* Exercise set
• 1. Rewrite the passage on fast clock gate sizing from "Determining the fast clock gates may include, based" to "selected clock gate.", putting "gate catalog" in place of "clock gate library".
• 2. Extend the passage on fast clock gate sizing, starting after its final sentence.

# Text provided start

Determining the fast clock gates may include, based on an input transition and a driving load of the first fast clock gate, selecting a clock gate from a clock gate library such that the selected clock gate has a delay closest to the constant value of the fast clock gate delay and setting a size of the first fast clock gate to a size of the selected clock gate.
Determining the fast clock gates may further include, when the clock gate library does not include the clock gate having the delay closest to the constant value of the fast clock gate delay with respect to the first fast clock gate, dividing the end-point circuits driven by the first fast clock gate into two or more groups, and replacing the first fast clock gate with two or more other fast clock gates configured to respectively drive the two or more groups of the end-point circuits.

# Text provided end
# Source material start

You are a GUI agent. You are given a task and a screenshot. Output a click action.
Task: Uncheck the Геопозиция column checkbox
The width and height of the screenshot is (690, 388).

# Source material end

* Responses in order
• 1.
Determining the fast clock gates may include, based on an input transition and a driving load of the first fast clock gate, selecting a clock gate from a gate catalog such that the selected clock gate has a delay closest to the constant value of the fast clock gate delay and setting a size of the first fast clock gate to a size of the selected clock gate.

• 2.
Determining the fast clock gates may further include computing a current fast clock gate delay and a current net delay with respect to the first fast clock gate, when a sum of the current fast clock gate delay and the current net delay is greater than a sum of the constant value of the fast clock gate delay and the constant value of the net delay threshold or when the current net delay is greater than the constant value of the net delay threshold, dividing the end-point circuits driven by the first fast clock gate into two or more groups, and replacing the first fast clock gate with two or more other fast clock gates configured to respectively drive the two or more groups of the end-point circuits.
Determining the fast clock gates may further include computing a current fast clock gate delay and a current net delay with respect to the first fast clock gate and adding a dummy load to an output node of the first fast clock gate such that a sum of the current fast clock gate delay and the current net delay is equal or substantially equal to a sum of the constant value of the fast clock gate delay and the constant value of the net delay threshold.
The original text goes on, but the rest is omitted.